» Task instructions
From the listing below, extract each entry exactly as written, minus the images.
═══
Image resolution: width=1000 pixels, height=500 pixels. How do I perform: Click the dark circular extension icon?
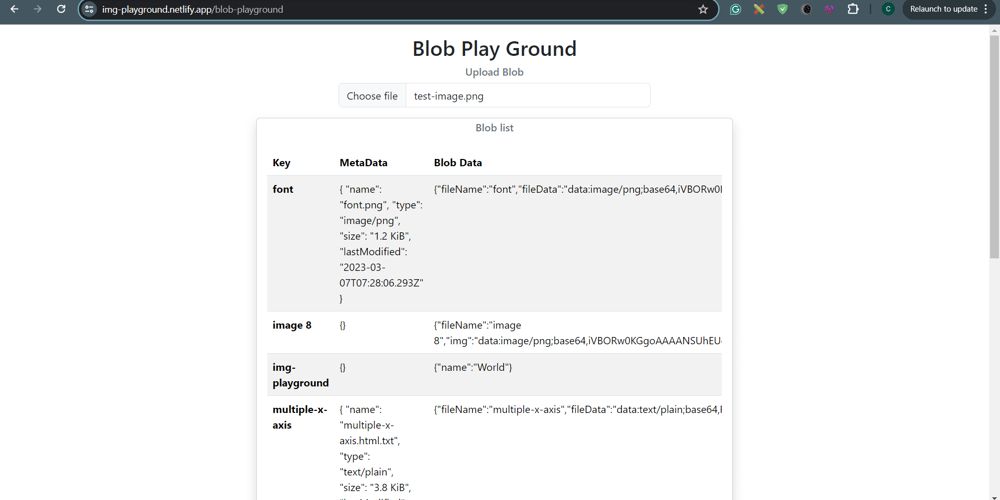[x=806, y=9]
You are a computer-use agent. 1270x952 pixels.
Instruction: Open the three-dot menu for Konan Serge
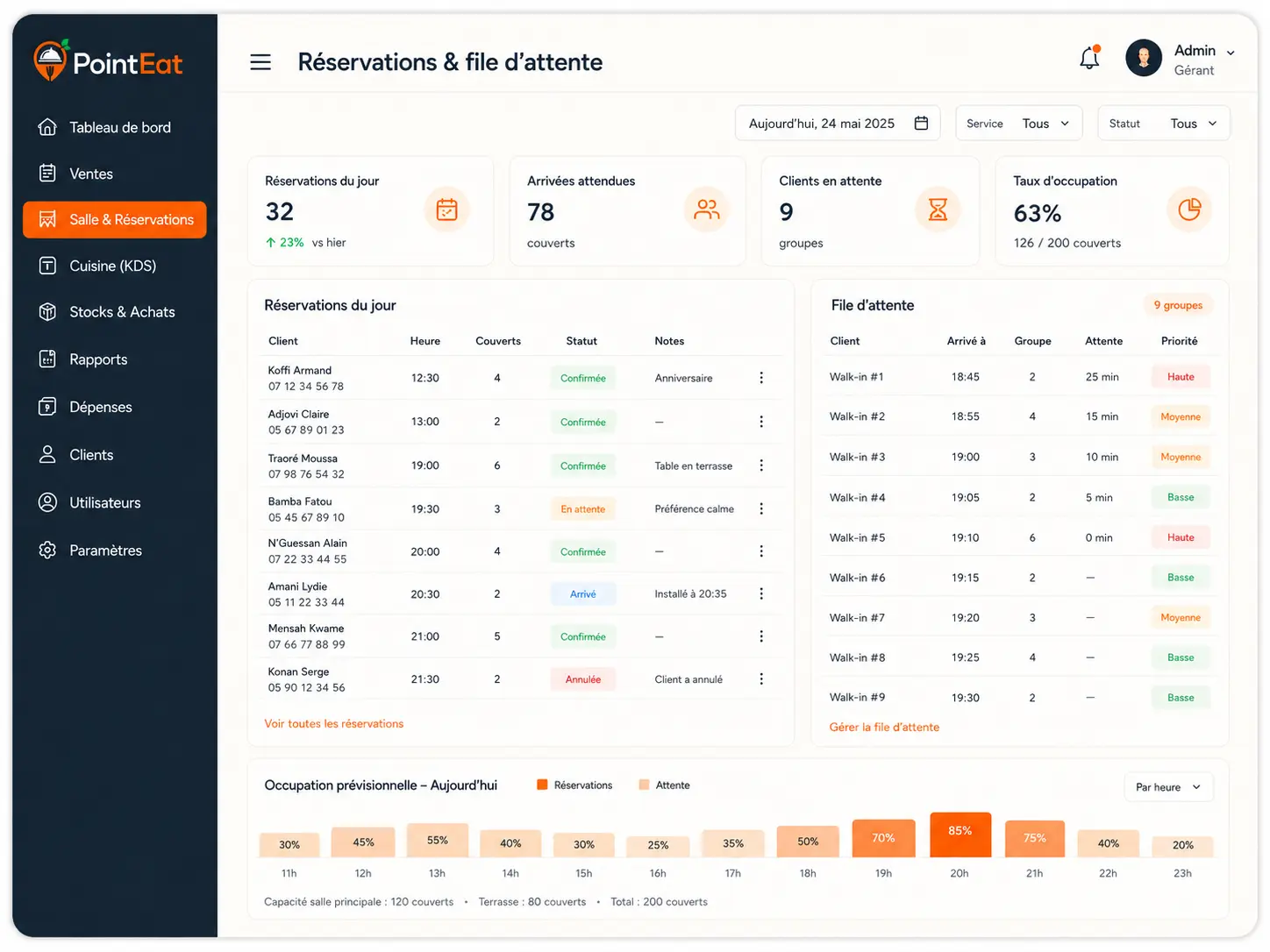tap(761, 679)
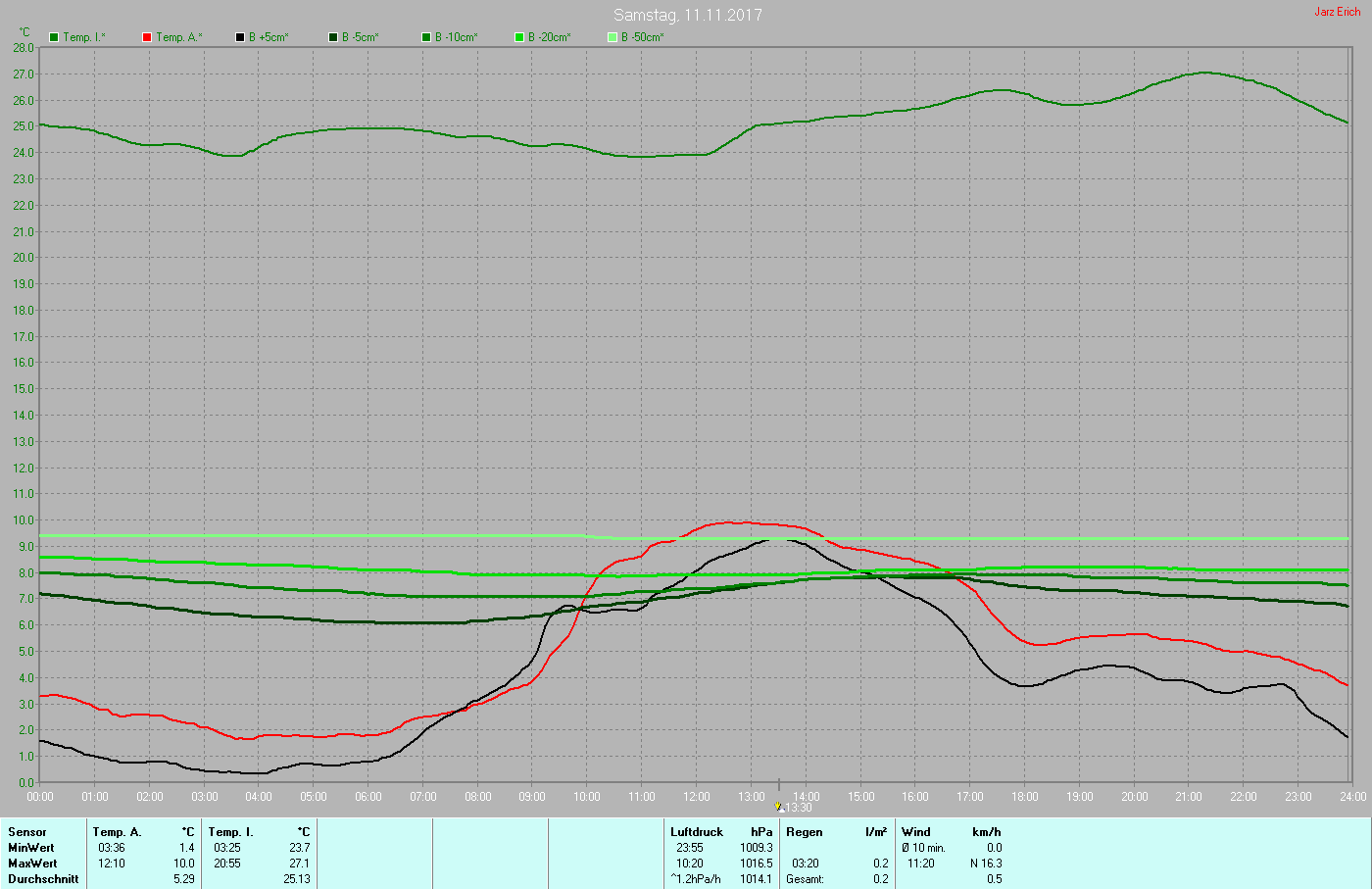Select the 13:30 time marker arrow
The height and width of the screenshot is (889, 1372).
click(x=779, y=807)
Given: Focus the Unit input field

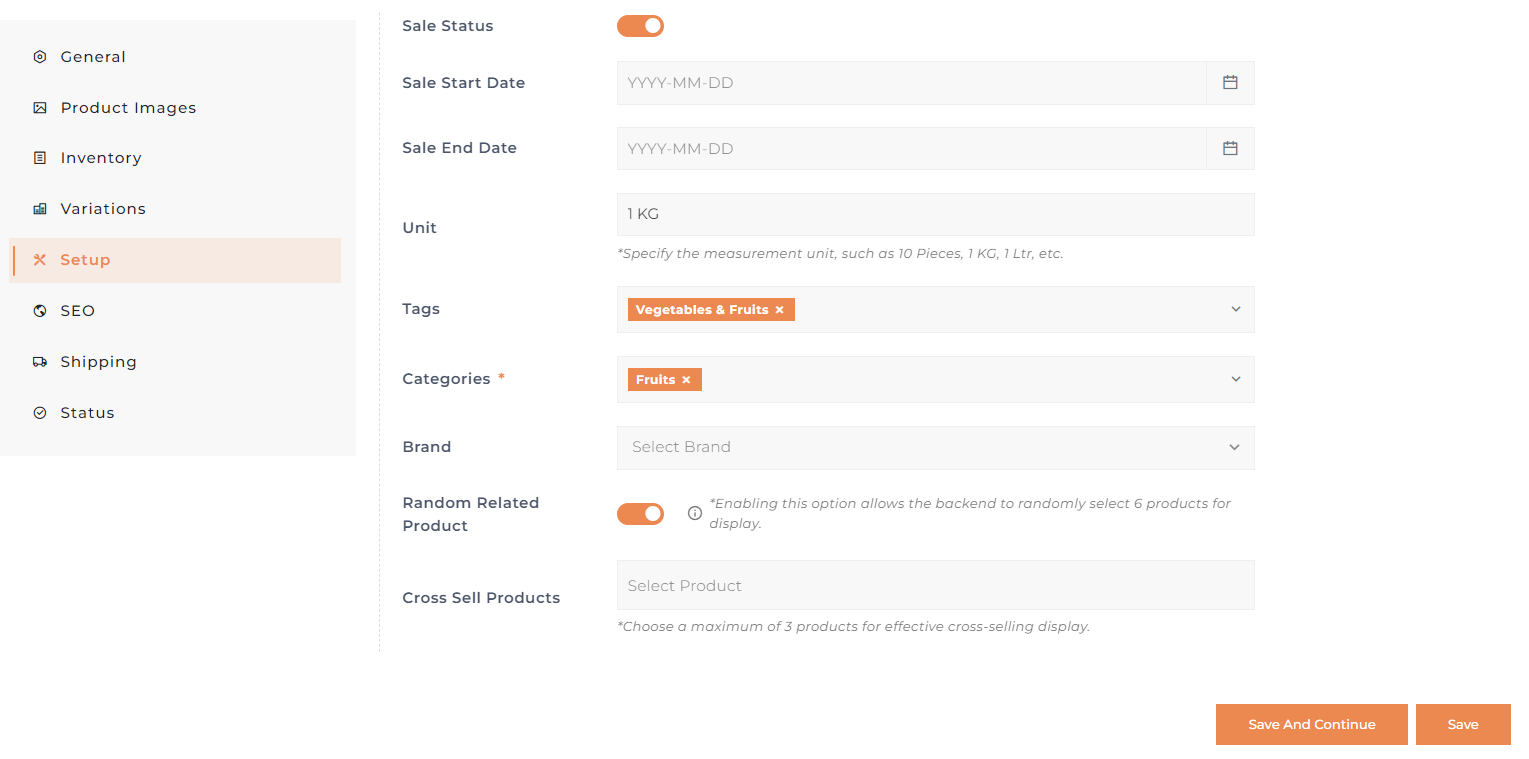Looking at the screenshot, I should (x=934, y=214).
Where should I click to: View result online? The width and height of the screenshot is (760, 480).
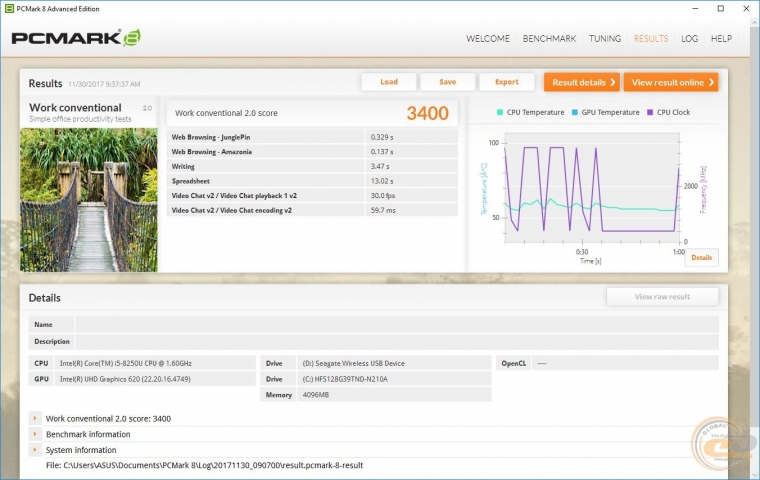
═══
» Solution below
Image resolution: width=1000 pixels, height=500 pixels. How do I perform: Click the dark circular extension icon?
[x=806, y=9]
You are a computer-use agent. 1270x952 pixels.
Instruction: Open the three-dot menu for Konan Serge
tap(761, 679)
Select the 13:30 time marker arrow
The height and width of the screenshot is (889, 1372).
click(x=779, y=807)
Given: Focus the Unit input field

Looking at the screenshot, I should (x=934, y=214).
Where should I click to: View result online? The width and height of the screenshot is (760, 480).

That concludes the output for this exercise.